[EXERCISE INSTRUCTIONS]:
Transcribe the lines below without any changes, starting at the line that contains "This screenshot has height=1333, width=750." and ending at the line that contains "Select the pictures", with both of those lines included.

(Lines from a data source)
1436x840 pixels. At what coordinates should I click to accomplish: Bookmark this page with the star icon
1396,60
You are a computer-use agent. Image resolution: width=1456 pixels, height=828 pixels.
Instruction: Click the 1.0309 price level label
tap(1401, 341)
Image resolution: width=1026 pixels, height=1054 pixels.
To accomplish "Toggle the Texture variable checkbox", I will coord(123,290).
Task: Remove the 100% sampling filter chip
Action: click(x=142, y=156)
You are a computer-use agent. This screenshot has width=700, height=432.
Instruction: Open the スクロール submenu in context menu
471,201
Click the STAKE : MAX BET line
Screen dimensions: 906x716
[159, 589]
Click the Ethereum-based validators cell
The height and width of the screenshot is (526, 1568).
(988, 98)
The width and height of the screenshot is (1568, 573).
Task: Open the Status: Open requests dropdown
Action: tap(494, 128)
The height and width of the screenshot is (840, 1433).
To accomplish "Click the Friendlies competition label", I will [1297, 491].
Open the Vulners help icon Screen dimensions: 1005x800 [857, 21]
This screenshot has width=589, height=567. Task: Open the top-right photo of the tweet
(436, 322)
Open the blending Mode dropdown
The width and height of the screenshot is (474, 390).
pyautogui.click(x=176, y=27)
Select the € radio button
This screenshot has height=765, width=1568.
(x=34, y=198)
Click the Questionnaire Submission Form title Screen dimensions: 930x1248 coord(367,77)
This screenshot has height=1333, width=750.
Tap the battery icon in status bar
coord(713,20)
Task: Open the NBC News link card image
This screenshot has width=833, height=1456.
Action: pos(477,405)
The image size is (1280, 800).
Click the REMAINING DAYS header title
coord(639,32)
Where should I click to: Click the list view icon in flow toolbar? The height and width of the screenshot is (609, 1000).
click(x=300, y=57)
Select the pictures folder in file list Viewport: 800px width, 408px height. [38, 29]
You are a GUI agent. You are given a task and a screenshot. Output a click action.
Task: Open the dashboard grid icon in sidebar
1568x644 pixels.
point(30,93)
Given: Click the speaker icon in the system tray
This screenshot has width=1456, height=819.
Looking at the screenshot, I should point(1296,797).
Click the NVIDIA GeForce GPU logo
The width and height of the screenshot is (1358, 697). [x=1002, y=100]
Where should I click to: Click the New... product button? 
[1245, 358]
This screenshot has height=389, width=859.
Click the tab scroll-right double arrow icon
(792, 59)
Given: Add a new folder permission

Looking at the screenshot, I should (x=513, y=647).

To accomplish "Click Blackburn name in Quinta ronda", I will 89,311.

[ANSWER TO THIS TASK]:
This screenshot has height=1333, width=750.
Tap the battery icon in status bar
coord(713,20)
Task: Open the NBC News link card image
This screenshot has width=833, height=1456.
Action: pos(477,405)
The image size is (1280, 800).
Click the REMAINING DAYS header title
coord(639,32)
Where should I click to: Click the list view icon in flow toolbar? The height and width of the screenshot is (609, 1000).
click(x=300, y=57)
Select the pictures folder in file list Viewport: 800px width, 408px height. [38, 29]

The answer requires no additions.